Die Glocke von Haithabu (um 950)
Die Glocke von Hachen (11. Jahrhundert)
Die Walbecker Glocke (11. Jahrhundert)
Die Lullusglocke (Mitte des 11. Jahrhunderts) in Bad Hersfeld
Die Kunigundenglocke (um 1185) des Bamberger Domes
Modernes Bienenkorbglöckchen aus Bronze mit zwei dominanten Partialtönen: der Grundton liegt bei 1133 Hertz und der lautere Partialton bei 3100 Hertz im Sängerformanten

Auf einen aus Lehm geformten Kern, der mit einer Kurbel gedreht wurde, modellierte der Gießer mit Wachs die Glocke. Anschließend ummantelte man die Wachsglocke mit Lehm und erhitzte alles, so dass der Lehm fest wurde, das Wachs ausfloss und einen Hohlraum bildete[1]. In diesen wurde die durch Erhitzen in Schachtöfen verflüssigte Bronze gegossen. Das Verflüssigen von Bronze in Tiegeln war bekannt, aber wegen der Größe der Glocken nicht praktikabel umzusetzen. Das Wachsausschmelzverfahren ist ein Verfahren mit verlorener Form.

Auf der Haube sitzt mittig eine der Befestigung der Glocke dienende Öse mit zwei bis sechs Henkeln, die zunächst nur eine stützende Funktion haben. Erst bei späteren und schwereren Glocken kommt ihnen als Krone auch eine tragende Funktion zu. Die Haube der Glocke ist nicht plan, sondern kalottenförmig gewölbt. Bei Glocken späterer Zeit, die im Mantelabhebeverfahren gefertigt wurden, ist stets ein gusstechnisch bedingter Grat zwischen Ober- und Unterplatte vorhanden. Insofern ist das Fehlen eines solchen Grates – was bei Bienenkorbglocken der Fall ist – ein wesentliches Indiz für die Herstellung im Wachsausschmelzverfahren.

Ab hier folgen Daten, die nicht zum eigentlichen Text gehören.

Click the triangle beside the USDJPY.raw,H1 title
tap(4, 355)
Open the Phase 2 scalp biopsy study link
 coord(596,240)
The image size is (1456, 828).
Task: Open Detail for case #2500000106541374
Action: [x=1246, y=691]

Von der deutlich gerundeten Schulter verläuft die Flanke zylindrisch bis schwach kegelig geradlinig oder auch leicht geschweift zum Schlagring. Dieser ist noch nicht besonders stark und springt meist markant nach außen vor. Der Halsdurchmesser ist groß im Verhältnis zum Schärfendurchmesser. Bienenkorbglocken sind in der Regel dünnwandig, und ihre Wandstärke ist überall gleich. Die Rippe ist sehr leicht oder leicht. Bei späten Glocken sind Wandung und Schlagring etwas stärker.

Um 1150 begann sich allmählich die Gestalt der Glocken von der Bienenkorb- zur Zuckerhutform zu ändern. Glocken dieses Übergangsstadiums weisen einen etwas geringeren Halsdurchmesser und eine stärkere Schweifung auf. Ihre Form wird Übergangsform genannt.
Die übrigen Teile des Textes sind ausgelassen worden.